13 Oct 2020 | 22:45 UTC — Washington

US DOE awards TerraPower, X-energy $80 million each for advanced nuclear reactors

Washington — The US Department of Energy has awarded two companies proposing next-generation nuclear reactors $80 million each in an initial award as part of a $3.2 billion program to build two advanced reactors that can be operational within seven years, Energy Secretary Dan Brouillette said Oct. 13.

One award went to a group including TerraPower, a company co-founded by billionaire Bill Gates, working with a General Electric and Hitachi joint venture, while the other is X-energy, a start-up that is advancing a reactor design originally developed in Germany.

The awards are part of DOE's Advanced Nuclear Reactor Demonstration Program, and future funding is dependent on appropriations, Brouillette said. Regarding advanced reactors, which generally use a different coolant than all operating commercial reactors in the US, "We want to make them more affordable to build, and we want to make them more affordable to operate," Brouillette said.

Brouillette said "it is likely" the advanced reactors will be built in Washington state, where he said a site is available.

Brouillette said DOE worked closely with the US Nuclear Regulatory Commission to evaluate the proposals, which will have to secure NRC licenses before they can be built and operated.

The key criteria to select applicants included that the reactor design represent a truly advanced technology dissimilar from existing reactors, Brouillette said. A second key factor was DOE's assessment that the management team of the winning groups be able to supply the required 50-50 match in resources and deliver the projects within seven years, he said.

TerraPower partnered with GE Hitachi, engineering and construction company Bechtel, and utilities Energy Northwest, Duke Energy and Pacificorp for its Natrium sodium fast reactor.

That Natrium reactor and storage system is a 345-MW net reactor system coupled with a molten-salt-based energy storage system that will provide greater operating flexibility for owners, the companies have said. The Natrium system is designed to cost under $1 billion excluding financing costs.

The system will be supported by a new fuel fabrication facility to supply fuel for the unit, DOE said in a statement Oct. 13.

X-energy is developing an 80-MW high temperature gas-cooled reactor, the Xe-100, which has begun a vendor design review with the Canadian Nuclear Safety Commission. It is working with Canadian engineering company Hatch on potential Canadian projects to deploy the Xe-100.
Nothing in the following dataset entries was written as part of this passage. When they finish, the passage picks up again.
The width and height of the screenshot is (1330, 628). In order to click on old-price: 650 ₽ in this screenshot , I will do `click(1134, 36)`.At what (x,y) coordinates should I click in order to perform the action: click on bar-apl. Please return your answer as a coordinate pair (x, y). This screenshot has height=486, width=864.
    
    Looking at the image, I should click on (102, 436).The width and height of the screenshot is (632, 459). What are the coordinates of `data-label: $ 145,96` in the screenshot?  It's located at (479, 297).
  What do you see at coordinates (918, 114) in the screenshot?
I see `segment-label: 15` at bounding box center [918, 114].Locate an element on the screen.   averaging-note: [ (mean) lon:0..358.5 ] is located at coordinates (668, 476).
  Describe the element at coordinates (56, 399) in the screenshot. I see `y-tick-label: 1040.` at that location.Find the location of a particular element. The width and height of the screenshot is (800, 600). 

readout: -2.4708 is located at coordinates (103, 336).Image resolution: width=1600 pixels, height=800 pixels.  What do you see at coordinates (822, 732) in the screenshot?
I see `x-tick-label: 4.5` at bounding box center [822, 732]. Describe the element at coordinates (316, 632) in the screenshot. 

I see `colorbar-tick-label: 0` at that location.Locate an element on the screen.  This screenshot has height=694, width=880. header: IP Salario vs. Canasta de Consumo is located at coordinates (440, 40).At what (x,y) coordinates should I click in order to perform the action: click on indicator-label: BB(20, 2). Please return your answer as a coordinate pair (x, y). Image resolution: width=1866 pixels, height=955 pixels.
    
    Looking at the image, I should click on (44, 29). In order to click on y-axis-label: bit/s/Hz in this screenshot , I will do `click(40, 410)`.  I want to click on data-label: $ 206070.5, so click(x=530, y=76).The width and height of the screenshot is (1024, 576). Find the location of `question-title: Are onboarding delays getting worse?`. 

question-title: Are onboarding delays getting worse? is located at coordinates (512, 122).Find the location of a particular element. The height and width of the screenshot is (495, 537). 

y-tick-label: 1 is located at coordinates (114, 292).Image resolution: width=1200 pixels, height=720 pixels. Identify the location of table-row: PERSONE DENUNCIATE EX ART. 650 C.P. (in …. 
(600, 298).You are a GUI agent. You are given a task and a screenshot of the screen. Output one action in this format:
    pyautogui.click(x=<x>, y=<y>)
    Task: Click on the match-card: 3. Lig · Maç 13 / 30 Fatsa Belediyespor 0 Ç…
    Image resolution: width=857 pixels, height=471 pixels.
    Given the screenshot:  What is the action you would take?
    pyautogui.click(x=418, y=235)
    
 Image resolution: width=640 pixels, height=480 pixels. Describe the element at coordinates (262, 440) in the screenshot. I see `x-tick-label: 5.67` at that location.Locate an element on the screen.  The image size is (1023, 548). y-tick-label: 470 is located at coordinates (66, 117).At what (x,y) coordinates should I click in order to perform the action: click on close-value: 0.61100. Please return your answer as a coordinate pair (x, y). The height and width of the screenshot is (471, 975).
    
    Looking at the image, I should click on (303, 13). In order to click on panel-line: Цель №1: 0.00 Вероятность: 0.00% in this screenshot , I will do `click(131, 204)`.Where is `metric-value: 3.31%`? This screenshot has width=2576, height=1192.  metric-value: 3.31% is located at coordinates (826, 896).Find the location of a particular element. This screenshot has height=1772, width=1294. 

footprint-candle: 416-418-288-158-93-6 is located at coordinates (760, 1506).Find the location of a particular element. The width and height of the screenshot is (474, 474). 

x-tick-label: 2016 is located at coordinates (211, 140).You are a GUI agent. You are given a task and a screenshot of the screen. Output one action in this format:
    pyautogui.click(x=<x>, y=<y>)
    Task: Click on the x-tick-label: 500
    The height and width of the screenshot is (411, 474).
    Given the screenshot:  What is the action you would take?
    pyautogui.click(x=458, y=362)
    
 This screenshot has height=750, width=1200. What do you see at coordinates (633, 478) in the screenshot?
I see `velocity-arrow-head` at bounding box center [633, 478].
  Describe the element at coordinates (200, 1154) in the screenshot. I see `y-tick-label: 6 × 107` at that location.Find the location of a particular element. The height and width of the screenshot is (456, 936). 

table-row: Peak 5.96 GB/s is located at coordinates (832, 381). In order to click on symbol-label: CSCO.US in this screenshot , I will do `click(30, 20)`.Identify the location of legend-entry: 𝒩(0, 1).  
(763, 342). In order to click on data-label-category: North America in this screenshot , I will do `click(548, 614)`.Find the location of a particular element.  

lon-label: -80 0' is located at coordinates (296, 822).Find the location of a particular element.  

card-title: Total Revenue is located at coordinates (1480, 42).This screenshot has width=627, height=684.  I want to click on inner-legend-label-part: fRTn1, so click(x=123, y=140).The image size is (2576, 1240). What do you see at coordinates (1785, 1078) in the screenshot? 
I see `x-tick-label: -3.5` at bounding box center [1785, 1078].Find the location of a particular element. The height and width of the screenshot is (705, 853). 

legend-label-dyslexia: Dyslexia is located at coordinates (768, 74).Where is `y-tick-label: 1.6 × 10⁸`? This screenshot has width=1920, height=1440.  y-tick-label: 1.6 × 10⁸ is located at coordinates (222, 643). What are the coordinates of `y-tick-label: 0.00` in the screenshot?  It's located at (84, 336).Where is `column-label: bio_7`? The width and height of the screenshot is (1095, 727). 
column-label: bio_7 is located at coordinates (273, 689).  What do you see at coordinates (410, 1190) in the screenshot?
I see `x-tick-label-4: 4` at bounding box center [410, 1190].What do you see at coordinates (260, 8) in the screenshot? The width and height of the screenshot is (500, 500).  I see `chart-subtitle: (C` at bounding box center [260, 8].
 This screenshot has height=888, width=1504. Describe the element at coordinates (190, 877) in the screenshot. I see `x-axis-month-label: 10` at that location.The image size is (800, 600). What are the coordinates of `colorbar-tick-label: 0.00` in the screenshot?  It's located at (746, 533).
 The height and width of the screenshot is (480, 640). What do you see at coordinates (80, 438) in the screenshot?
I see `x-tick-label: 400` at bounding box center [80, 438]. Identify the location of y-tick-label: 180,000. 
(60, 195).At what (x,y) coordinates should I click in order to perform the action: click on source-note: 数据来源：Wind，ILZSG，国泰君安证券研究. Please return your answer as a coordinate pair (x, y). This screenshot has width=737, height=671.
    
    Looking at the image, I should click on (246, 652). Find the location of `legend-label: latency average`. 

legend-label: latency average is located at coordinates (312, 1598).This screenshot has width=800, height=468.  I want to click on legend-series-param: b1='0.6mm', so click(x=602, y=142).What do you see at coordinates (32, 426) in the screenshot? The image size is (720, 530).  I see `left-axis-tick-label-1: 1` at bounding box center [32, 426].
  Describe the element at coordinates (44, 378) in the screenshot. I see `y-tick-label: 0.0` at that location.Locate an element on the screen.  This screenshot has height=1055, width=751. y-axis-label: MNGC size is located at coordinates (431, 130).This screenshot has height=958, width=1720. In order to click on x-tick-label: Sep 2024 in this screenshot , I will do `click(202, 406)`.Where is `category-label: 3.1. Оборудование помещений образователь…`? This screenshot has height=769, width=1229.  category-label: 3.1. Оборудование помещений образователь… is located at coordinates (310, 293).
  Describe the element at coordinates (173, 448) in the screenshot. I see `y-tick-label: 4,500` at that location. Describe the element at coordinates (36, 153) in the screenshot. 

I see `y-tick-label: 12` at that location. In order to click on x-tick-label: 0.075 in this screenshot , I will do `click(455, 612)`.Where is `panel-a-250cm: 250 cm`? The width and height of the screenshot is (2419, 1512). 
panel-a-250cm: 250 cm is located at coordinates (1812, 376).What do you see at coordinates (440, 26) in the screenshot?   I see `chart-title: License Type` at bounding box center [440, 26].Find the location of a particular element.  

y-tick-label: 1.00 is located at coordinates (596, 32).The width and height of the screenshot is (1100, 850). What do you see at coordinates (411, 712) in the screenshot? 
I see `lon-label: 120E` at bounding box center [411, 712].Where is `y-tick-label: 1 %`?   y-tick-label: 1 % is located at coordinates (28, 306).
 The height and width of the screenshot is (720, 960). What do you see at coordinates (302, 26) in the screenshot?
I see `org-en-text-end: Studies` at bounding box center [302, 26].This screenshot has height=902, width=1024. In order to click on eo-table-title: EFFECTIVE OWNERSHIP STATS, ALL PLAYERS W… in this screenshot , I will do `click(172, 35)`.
The X-energy proposal includes four Xe-100 reactors and completion of a commercial-scale fuel fabrication facility.

"It's absolutely vital that we make progress on this technology now so as to ensure we don't lose market opportunities before access to infrastructure and supply chains in the United States is lost," Brouillette said.

Chuck Fleischmann, a Republican Representative from Tennessee, said during the event, "If we do not do this, it is my belief that within a decade or sooner, America will lose its nuclear advantage and other countries, our adversaries, will gain that space."

Congress appropriated $230 million to start a new demonstration program for advanced reactors in the fiscal 2020 budget. DOE said in May it would award $80 million each to two projects that could be operational in the next five to seven years. Additional funding was to be made available to up to five additional projects with anticipated deployment later than the near-term time frame.

The other funding awards will be made in December, DOE said in the statement.